WORK TO BE COMPLETED:
Retype the part of the article on EMDR intensives and breakups below, beginning at the words "Why I Warn Clients" and stopping after "jobs or careers.".

Why I Warn Clients that EMDR Intensive May Cause a Breakup

The beginning of February always brings about thoughts of upcoming Valentine's Day and often prompts reflection on love and relationships. But for a lot of my clients who do EMDR (Eye Movement Desensitization and Reprocessing) intensives with me, the journey toward trauma healing leads to unexpected shifts in their connections with others.

When I first start working with clients, and sometimes even in their Good-Fit consultation call, I warn them that EMDR can often lead to breakups – breakups with partners, friends, family, and sometimes jobs or careers.

There are many layers of impact that EMDR intensives have for my clients because they are creating permanent, brain-based changes and shifting the way they see themselves and the world. These changes transform the self-esteem in clients, allowing for better boundaries, and shifting their expectations to healthier relationships.

1. Reprocessing Negative Beliefs for Enhanced Self-Esteem

EMDR reprocessing of traumatic memories operates on the premise that negative beliefs attached to those traumatic memories can shifted to more helpful beliefs. Clients engaging in this therapy embark on a careful journey of identifying specific memories, unraveling associated negative beliefs, and replacing them with positive, affirming alternatives. The therapeutic process works at a profound level, not just addressing symptoms but reshaping the core beliefs individuals hold about themselves.

PROVIDED DATA:
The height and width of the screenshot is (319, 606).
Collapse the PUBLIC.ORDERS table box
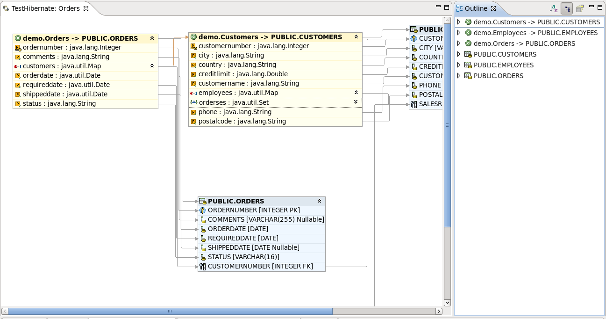[319, 201]
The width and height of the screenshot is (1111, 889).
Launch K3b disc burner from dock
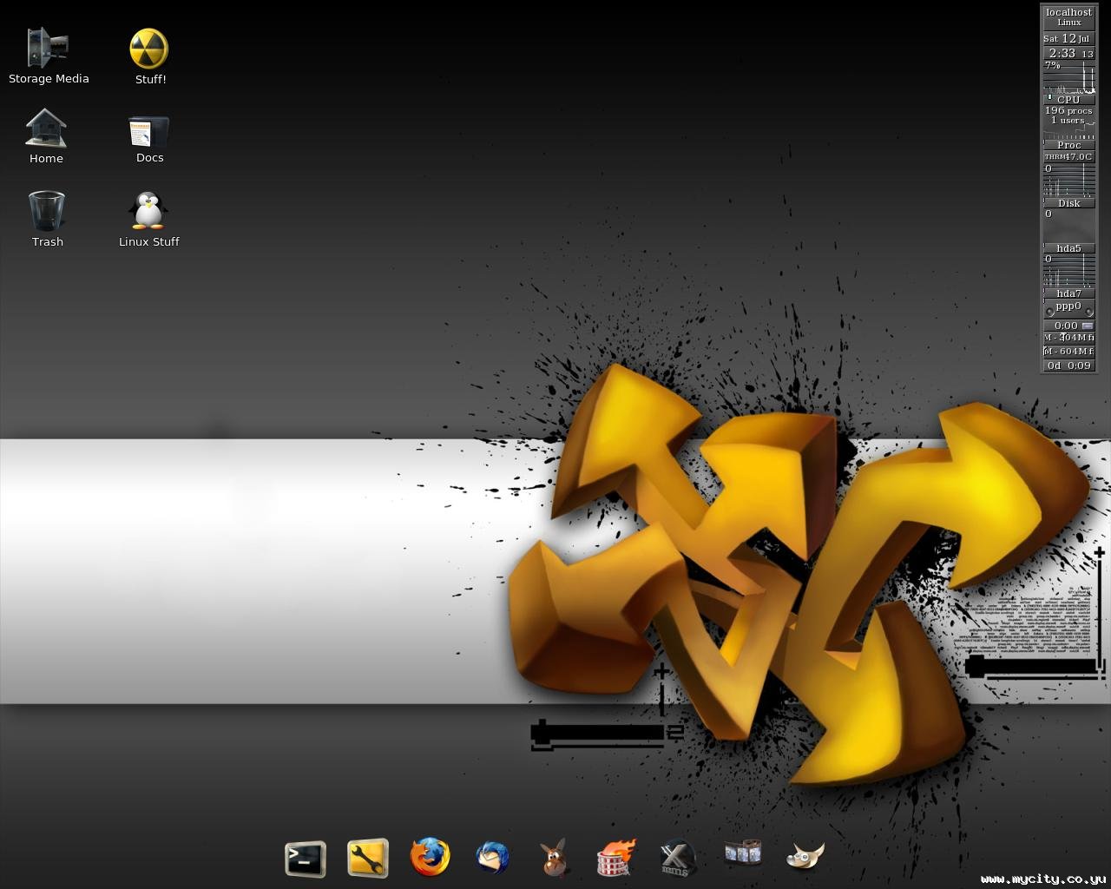pos(616,858)
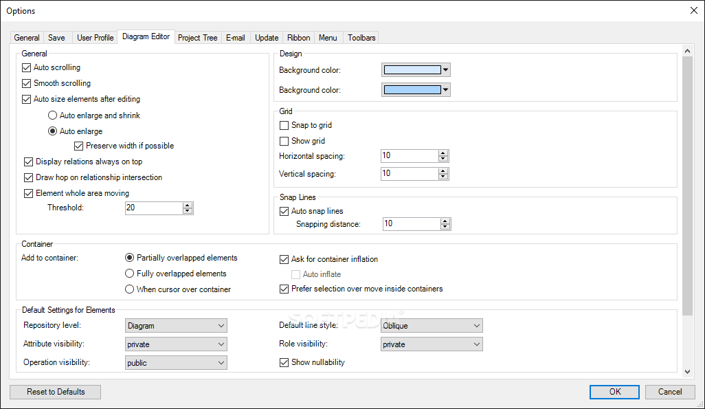Screen dimensions: 705x409
Task: Open the Repository level dropdown
Action: tap(177, 326)
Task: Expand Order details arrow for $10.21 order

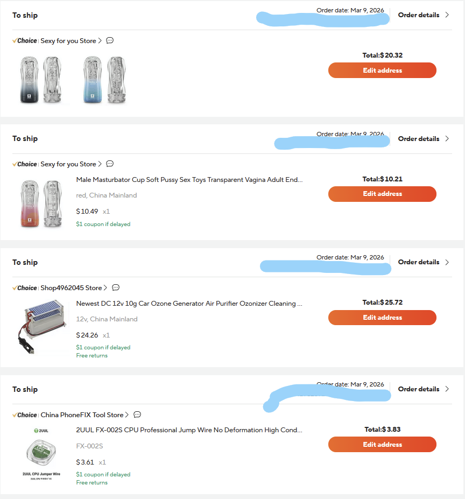Action: point(447,138)
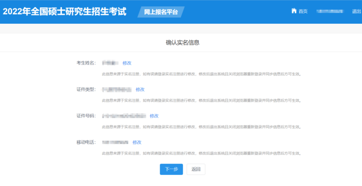Open the 首页 link text

pos(303,11)
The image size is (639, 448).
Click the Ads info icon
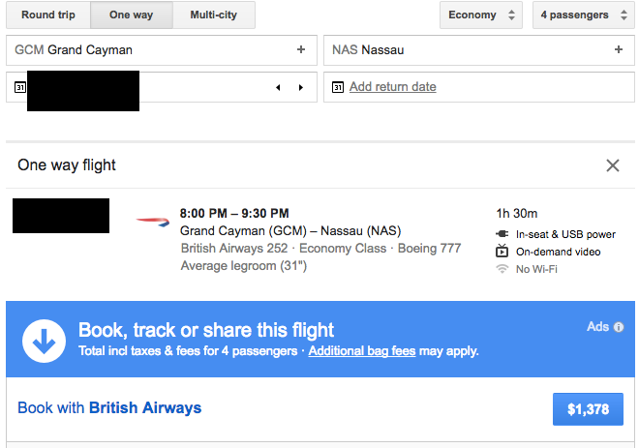[619, 327]
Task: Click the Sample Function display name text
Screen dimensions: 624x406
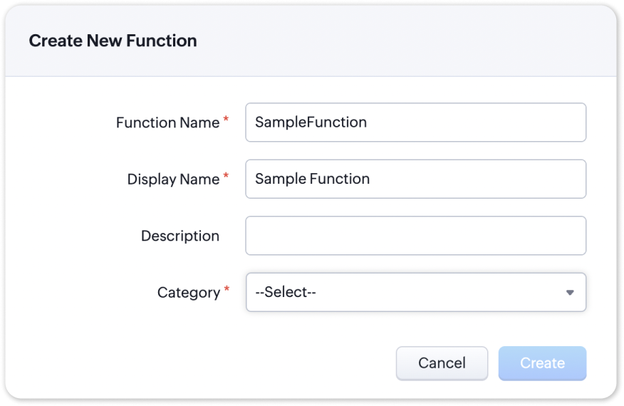Action: (312, 179)
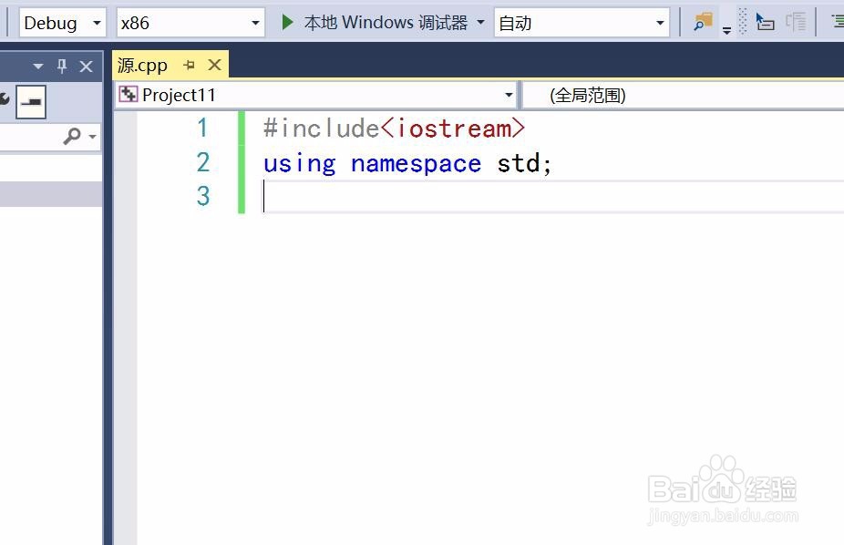Click the green list icon at toolbar's far right
Viewport: 844px width, 545px height.
click(x=839, y=20)
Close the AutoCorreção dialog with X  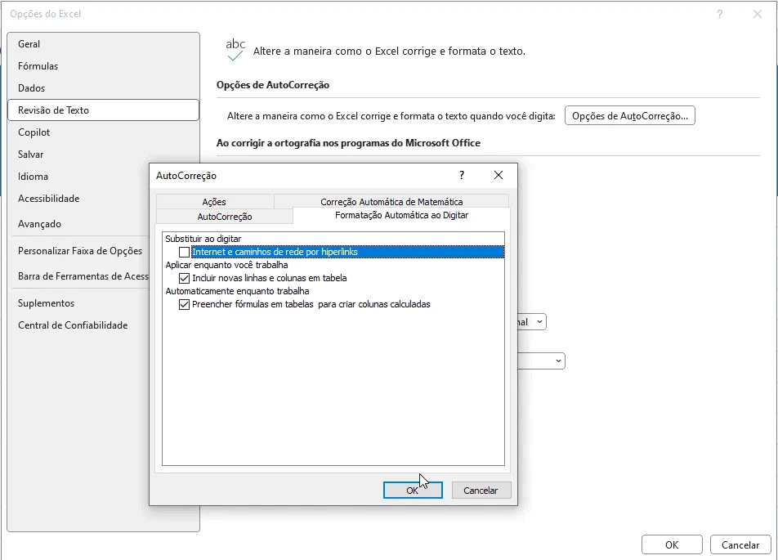499,175
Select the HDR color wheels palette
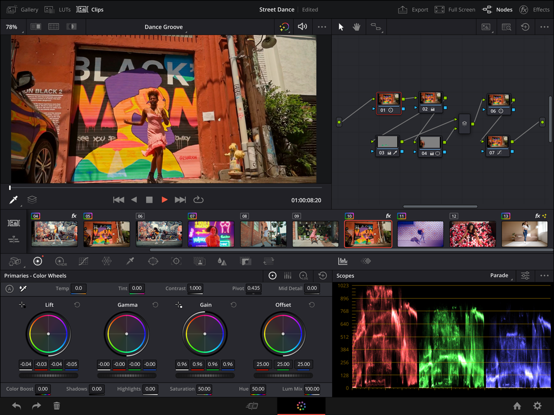 (61, 262)
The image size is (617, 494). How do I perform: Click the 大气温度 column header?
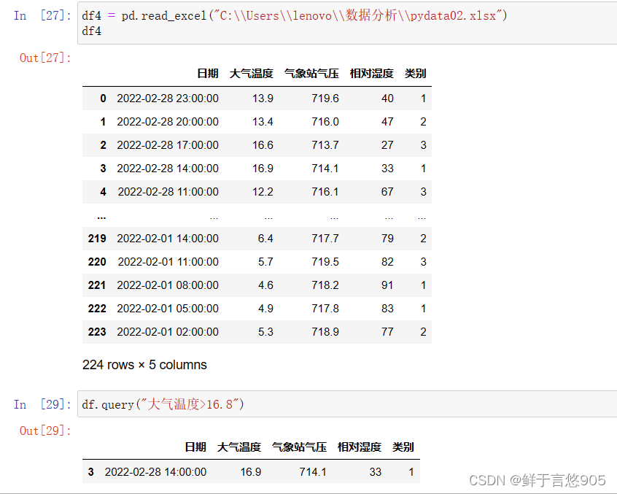(x=248, y=73)
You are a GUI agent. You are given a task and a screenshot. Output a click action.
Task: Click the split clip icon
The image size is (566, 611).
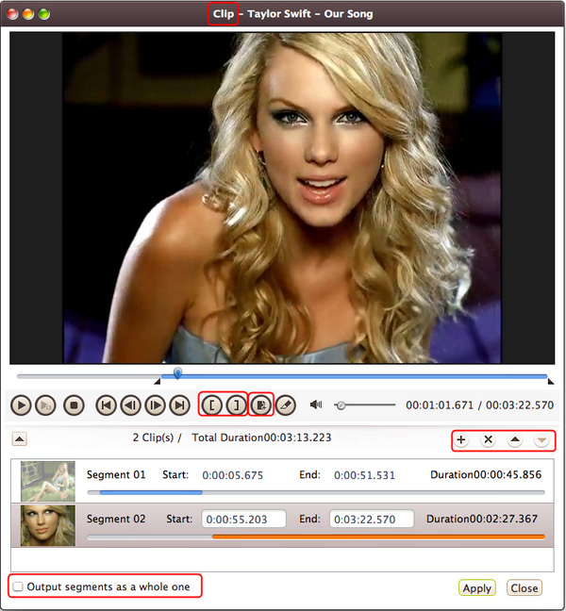click(261, 405)
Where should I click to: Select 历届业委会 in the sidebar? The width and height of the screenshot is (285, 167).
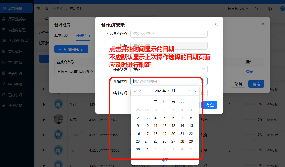(16, 19)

WRITTEN SOLUTION:
Why I Warn Clients that EMDR Intensive May Cause a Breakup

The beginning of February always brings about thoughts of upcoming Valentine's Day and often prompts reflection on love and relationships. But for a lot of my clients who do EMDR (Eye Movement Desensitization and Reprocessing) intensives with me, the journey toward trauma healing leads to unexpected shifts in their connections with others.

When I first start working with clients, and sometimes even in their Good-Fit consultation call, I warn them that EMDR can often lead to breakups – breakups with partners, friends, family, and sometimes jobs or careers.